The employment term has a term commencing July 5, 2022 and continuing until December 31, 2023. Upon expiration of the term of the Employment Agreement, Mr. Jackson shall become an at-will employee of the Company. It is anticipated that Mr. Jackson will enter into a separate employment agreement upon his succession to Mr. Clossin as the Company’s President and Chief Executive Officer. The Employment Agreement also contains other provisions customary to similar agreements, including a provision relating to the non-disclosure of confidential information.

Change in Control Agreement

On July 5, 2022, the Company entered into a change in control agreement with Mr. Jackson (the “Change in Control Agreement”). The Change in Control Agreement is for a term of three years, with automatic one-year extensions. The Change in Control Agreement sets forth certain terms and conditions upon the occurrence of a “change in control event.” Absent a “change in control event” (as defined in the Change in Control Agreement and summarized below), the Change in Control Agreement does not require the Company to retain Mr. Jackson in its employ or to pay any specified level of compensation or benefits.

 


The Change in Control Agreement provides that if a change in control event of the Company occurs, the Company will be obligated to either continue to employ Mr. Jackson during the time period starting upon the occurrence of a change in control event and ending two years thereafter (the “Term of Employment”) or provide severance as per the Change in Control Agreement as described below.

■ **DIRECTIONS**
a) Translate this sentence from the excerpt on Mr. Jackson's employment agreements into Spanish: "The Change in Control Agreement is for a term of three years, with automatic one-year extensions."
b) Pick up the excerpt on Mr. Jackson's employment and change in control agreements after its last sentence and write a few more sentences in the same style.
The material that follows has nothing to do with this text.

■ **DATA**
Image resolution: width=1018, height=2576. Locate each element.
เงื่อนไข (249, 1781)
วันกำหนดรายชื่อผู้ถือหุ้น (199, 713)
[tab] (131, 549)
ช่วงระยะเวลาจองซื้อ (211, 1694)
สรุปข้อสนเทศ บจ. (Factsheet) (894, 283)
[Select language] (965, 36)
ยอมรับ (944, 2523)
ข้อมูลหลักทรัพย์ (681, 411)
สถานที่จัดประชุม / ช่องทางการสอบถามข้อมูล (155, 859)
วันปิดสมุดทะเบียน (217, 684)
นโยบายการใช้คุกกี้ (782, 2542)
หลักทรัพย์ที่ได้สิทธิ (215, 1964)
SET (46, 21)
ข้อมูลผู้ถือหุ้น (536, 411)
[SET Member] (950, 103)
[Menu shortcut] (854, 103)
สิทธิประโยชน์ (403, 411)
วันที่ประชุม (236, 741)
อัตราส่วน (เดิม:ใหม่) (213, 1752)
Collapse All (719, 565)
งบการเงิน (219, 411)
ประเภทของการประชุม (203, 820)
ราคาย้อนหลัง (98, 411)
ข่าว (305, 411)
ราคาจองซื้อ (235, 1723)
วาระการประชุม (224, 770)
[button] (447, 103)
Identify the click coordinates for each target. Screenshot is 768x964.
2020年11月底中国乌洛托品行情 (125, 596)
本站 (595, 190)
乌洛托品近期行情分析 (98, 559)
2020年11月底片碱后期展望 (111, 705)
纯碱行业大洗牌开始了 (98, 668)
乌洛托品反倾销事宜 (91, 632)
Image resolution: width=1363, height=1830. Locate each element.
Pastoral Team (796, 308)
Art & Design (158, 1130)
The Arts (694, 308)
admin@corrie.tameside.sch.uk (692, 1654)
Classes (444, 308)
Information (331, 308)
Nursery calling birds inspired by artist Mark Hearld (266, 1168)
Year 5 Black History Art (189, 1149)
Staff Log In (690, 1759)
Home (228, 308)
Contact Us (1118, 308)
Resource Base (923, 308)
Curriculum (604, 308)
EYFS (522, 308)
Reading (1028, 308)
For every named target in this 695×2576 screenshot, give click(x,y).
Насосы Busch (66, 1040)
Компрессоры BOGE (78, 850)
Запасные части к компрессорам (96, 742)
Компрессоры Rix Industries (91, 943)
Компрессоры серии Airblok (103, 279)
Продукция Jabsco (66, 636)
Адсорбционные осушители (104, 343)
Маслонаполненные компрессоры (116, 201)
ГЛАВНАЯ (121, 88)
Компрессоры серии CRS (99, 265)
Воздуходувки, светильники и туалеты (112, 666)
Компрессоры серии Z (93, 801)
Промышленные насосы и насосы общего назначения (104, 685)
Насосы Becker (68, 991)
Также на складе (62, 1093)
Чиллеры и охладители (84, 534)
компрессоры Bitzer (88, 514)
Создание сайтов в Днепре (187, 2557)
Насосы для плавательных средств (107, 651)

■ **TASK RESULTS**
a) El Acuerdo de Cambio de Control tiene una vigencia de tres años, con prórrogas automáticas de un año.

b)
If, during the Term of Employment, Mr. Jackson is discharged by the Company without cause or resigns for good reason, or in certain other circumstances set forth in the Change in Control Agreement, then Mr. Jackson shall receive (i) a lump sum payment equal to two times the highest rate of Mr. Jackson’s annual base salary in effect prior to the date of termination, and (ii) a lump sum payment equal to two times the greater of (A) Mr. Jackson’s average annual bonus over the most recent two bonus plan years prior to the date of termination, or (B) Mr. Jackson’s bonus established for the annual bonus plan year in which the date of termination occurs. If Mr. Jackson is terminated during the Term of Employment for any reason other than cause, then for a period of 18 months from the date of termination, Mr. Jackson and/or his family will continue to receive insurance and health care benefits as of the effective date of the change in control event, subject to reduction to avoid duplication with benefits of a subsequent employer. Under a superseding clause in the Change in Control Agreement, in the event of conflict between the terms of the Change in Control Agreement and the terms of the Employment Agreement, the terms of the Change in Control Agreement will supersede the terms of the Employment Agreement.

Generally, and subject to certain exceptions, a “change in control event” is deemed to occur if (a) final regulatory approval is obtained for a party to acquire securities of the Company representing 20% or more of the combined voting power of the Company’s then outstanding securities; (b) during any two consecutive years, there is a significant change in the Company’s Board of Directors not approved by the incumbent Board of Directors; or (c) final regulatory approval is obtained for a plan of complete liquidation or dissolution or sale of all or substantially all of the Company’s assets or certain significant reorganizations, mergers and similar transactions occur involving the Company.

If an excise tax under Section 4999 of the Internal Revenue Code applies to these payments, the Company will either pay Mr. Jackson a reduced amount as a lump sum or over an extended period of years such that the net present value of such payments would not cause an excise tax to become due.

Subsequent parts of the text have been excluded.